Eine kleine Entdeckung vom diesjährigen #indiebookday. Dieser sehr kurze Roman des Franzosen Éric Faye hat nicht nur den Grand Prix de l’Académie Française gewonnen, sondern beruht auch noch auf einer wahren Begebenheit, einer japanischen Zeitungsmeldung: Ein Mann entdeckt, dass sich in eine Frau in seine Wohnung geschlichen und dort – in einem selten benutzten Zimmer im Wandschrank versteckt – ein Jahr lang gelebt hat.

Die Geschichte ist zu kurz, um viel dazu zu sagen. Es geht um Einsamkeit und wortwörtliches Aneinander-vorbei-leben. Es geht um zwei Menschen, die – jeder für sich – sehr isoliert leben, obwohl in ein und derselben Wohnung. Deren Schicksale sich kreuzen, parallel laufen, ohne dass sie selbst sich tatsächlich begegnen. Wie Schiffe in der Nacht leben sie im selben Raum, aber weit entfernt voneinander.

Traurigkeit kommt auf, wenn man das liest. Erst recht, als Shimura sich am Ende insgeheim wünscht, die Unbekannte nicht verraten zu haben. Da ist Sehnsucht zwischen den Zeilen dieses einsam und eintönig lebenden Mannes. Die vertane Möglichkeit, einem in Not geratenen Menschen zu helfen. Diesen Menschen tatsächlich kennen zu lernen. Zu groß, zu übereilt war die Empörung über das Eindringen in die Privatsphäre.

Ob das eine Parabel auf die heutige Zeit sein soll, mag ich nicht sagen. Es fühlt sich allerdings so an. So viele Menschen, so viele Schicksale. Aber selbst, wenn man sich nahe kommt, bedeutet das noch lange nicht, dass man sich überhaupt berührt.
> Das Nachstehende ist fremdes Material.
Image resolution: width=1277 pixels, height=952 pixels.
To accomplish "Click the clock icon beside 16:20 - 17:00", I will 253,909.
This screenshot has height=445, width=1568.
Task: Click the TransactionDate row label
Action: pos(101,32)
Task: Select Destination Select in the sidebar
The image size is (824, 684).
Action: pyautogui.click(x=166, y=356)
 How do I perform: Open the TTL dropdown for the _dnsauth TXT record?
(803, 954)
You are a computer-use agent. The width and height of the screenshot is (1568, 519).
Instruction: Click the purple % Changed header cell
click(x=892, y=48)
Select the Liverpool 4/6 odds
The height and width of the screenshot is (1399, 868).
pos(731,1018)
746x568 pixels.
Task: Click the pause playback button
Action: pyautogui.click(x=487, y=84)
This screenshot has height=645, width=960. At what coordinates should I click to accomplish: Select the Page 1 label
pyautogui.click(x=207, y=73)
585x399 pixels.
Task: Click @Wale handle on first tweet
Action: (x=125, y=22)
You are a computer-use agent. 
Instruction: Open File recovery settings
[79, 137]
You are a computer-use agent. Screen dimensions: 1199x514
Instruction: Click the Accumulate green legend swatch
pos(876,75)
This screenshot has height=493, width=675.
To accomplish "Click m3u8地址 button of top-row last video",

Distanz strahlt auch der Schreibstil aus. Selbst eher berichtartig, voller Distanz, projeziert man als Leser selbst Emotionen hinein, leise Zwischentöne.

Was am Schluss bleibt, ist ein Gefühl von Bedauern und der verpassten Chance, aus der Einsamkeit zu entkommen.

Ein kleines feines Buch. Ein gelungener Fund am #indiebookday.

Cover des Buches Zimmer frei in Nagasaki (ISBN: 9783981461725)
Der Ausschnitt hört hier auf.